La crónica nacional e internacional da cuenta diariamente de las proporciones dramáticas que ha asumido el éxodo venezolano que se traduce en una diáspora multitudinaria y, por otra parte, en algunas lamentables muestras de intolerancia que ocurren en algunos de los países donde van llegando nuestros compatriotas que huyen de la tragedia nacional que arropa a nuestra patria. Se ven manifestaciones de solidaridad individual y colectiva como también muestras de xenofobia que afortunadamente –por ahora– son esporádicas pero dolorosas.

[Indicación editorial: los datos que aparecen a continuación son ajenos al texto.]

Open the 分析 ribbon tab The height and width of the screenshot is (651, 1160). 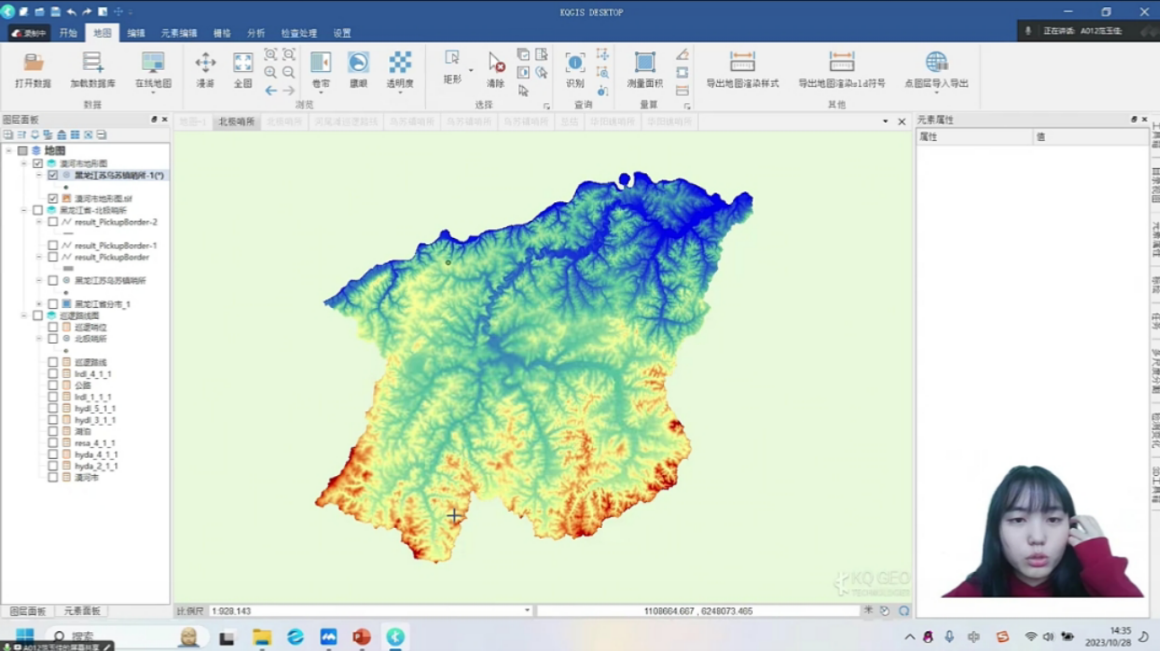pos(256,33)
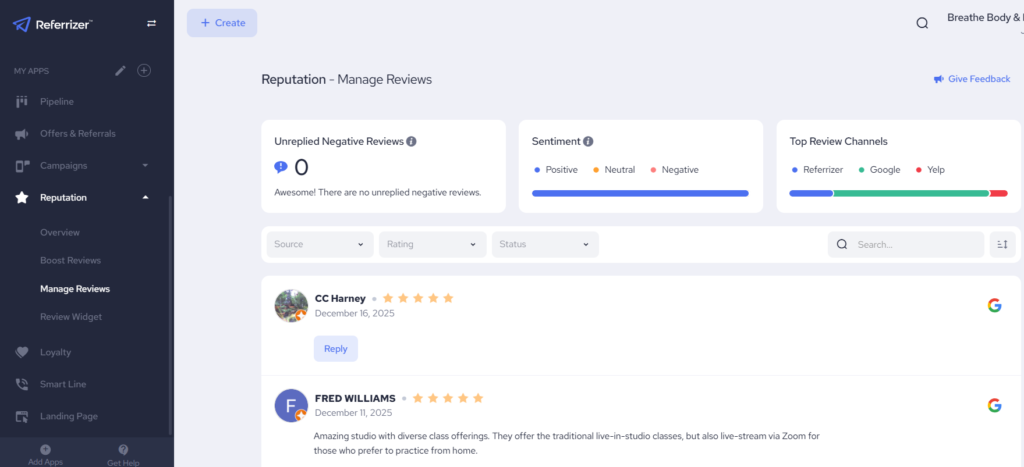Open the Source filter dropdown
Screen dimensions: 1024x467
319,244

El venezolano por su naturaleza y por las bondades con que Dios dotó a nuestro territorio no es dado a la emigración y así lo revelan las estadísticas acumuladas hasta hace apenas pocos años. Hoy día las cosas han cambiado y el venezolano experimenta las mismas circunstancias que otrora impulsaron a europeos y latinoamericanos a buscar cobijo en nuestro territorio. Nadie se va de su tierra por que está boyante, con esperanza, alimento, seguridad personal y garantía de futuro, lo que da por resultado el éxodo que se presencia diariamente en el aeropuerto de Maiquetía o en el puente internacional Simón Bolívar entre el Táchira venezolano y Norte de Santander colombiano donde ríos de gente atraviesan la frontera internacional en auténtica estampida o en la línea divisoria Bolívar/Roraima de la frontera con Brasil. A ello agréguese el recientemente iniciado éxodo de balseros hacia las Antillas Neerlandesas que evoca la amarga historia cubana de muy triste recordación.

En general puede afirmarse que la llegada de venezolanos a los países fronterizos no tropezó con inconvenientes serios en un principio. Posteriormente el incremento exponencial de emigrantes necesariamente causó incomodidades a los residentes de las poblaciones limítrofes que –justo es reconocerlo– no nadan en la abundancia de recursos. La consecuencia inevitable ha sido la erupción de muestras afortunadamente aisladas de rechazo a la presencia de nuestros compatriotas y algunas manifestaciones de xenofobia que afortunadamente han sido desincentivadas por los gobiernos nacionales y municipales en los que se producen.

La historia nos cuenta que en el siglo XIX los venezolanos también atravesaron esas latitudes acompañando a Bolívar y los suyos en la tarea de liberar a los pueblos sometidos por el imperio español. En todo el recorrido desde Caracas a Ayacucho quedaron sembrados los muertos venezolanos, y los que no murieron regresaron a su patria sin exigir privilegio ni recompensa alguna. Es cierto que desde aquella gesta han transcurrido dos siglos y que hoy esas hazañas parecen haberse diluido frente a las necesidades del presente. Pero ocurrieron, y sus resultados están a la vista en la existencia de Colombia, Panamá, Perú, Ecuador y Bolivia, cuyos gobiernos se han portado bastante bien ante las erupciones de xenofobia que ocasionalmente han tenido lugar. Sin embargo, hay que reconocer que así como hemos exportado profesionales, técnicos y trabajadores calificados, también se han colado las manzanas podridas que son parte dañina pero integral de cualquier sociedad.

Países como Argentina y Perú han abierto sus puertas y flexibilizado la tramitación de los permisos de residencia, trabajo e identificación. Estados Unidos, siendo un destino favorito de nuestros emigrantes, no ha dado hasta ahora señal de comprensión del movimiento emigratorio, pero al menos está recibiendo peticiones de asilo político las cuales resuelven con exceso de parsimonia. Europa acoge a quienes exhiben pasaportes comunitarios, pero no ha sido muy generosa con quienes provienen de las mismas tierras donde sus propios antepasados fueron a buscar y encontraron sosiego y éxito. Así también es el mundo.

Quien se ha portado sangrientamente mal es el gobierno venezolano poniendo toda clase de trabas desde el dificultamiento malicioso para la obtención de documentos y su legalización, las dificultades en las representaciones consulares, incluido el traslado del consulado desde Miami donde está la mayor cantidad de venezolanos para Nueva Orleans, a más de 1.000 kilómetros de distancia, dificultades con los pasaportes y demás inconvenientes destinados a hacer aún más gravosa la decisión de haber emigrado.

Dejando de lado la consideración humana precedente, es menester tomar conciencia de la pérdida de recursos humanos de altísima calificación que una vez encaminados en sus nuevos destinos difícilmente se vean inclinados a regresar a un país devastado en el que hay que recomenzar por la reconstrucción.

Se habla de cifras no determinadas con exactitud, pero cuyas estimaciones rondan entre los 2 millones y los 4 millones de compatriotas emigrados. Sea una u otra la cifra exacta, la misma se ubica en dimensión de desgracia para la República y es evidente que la reparación del daño no será de la noche a la mañana.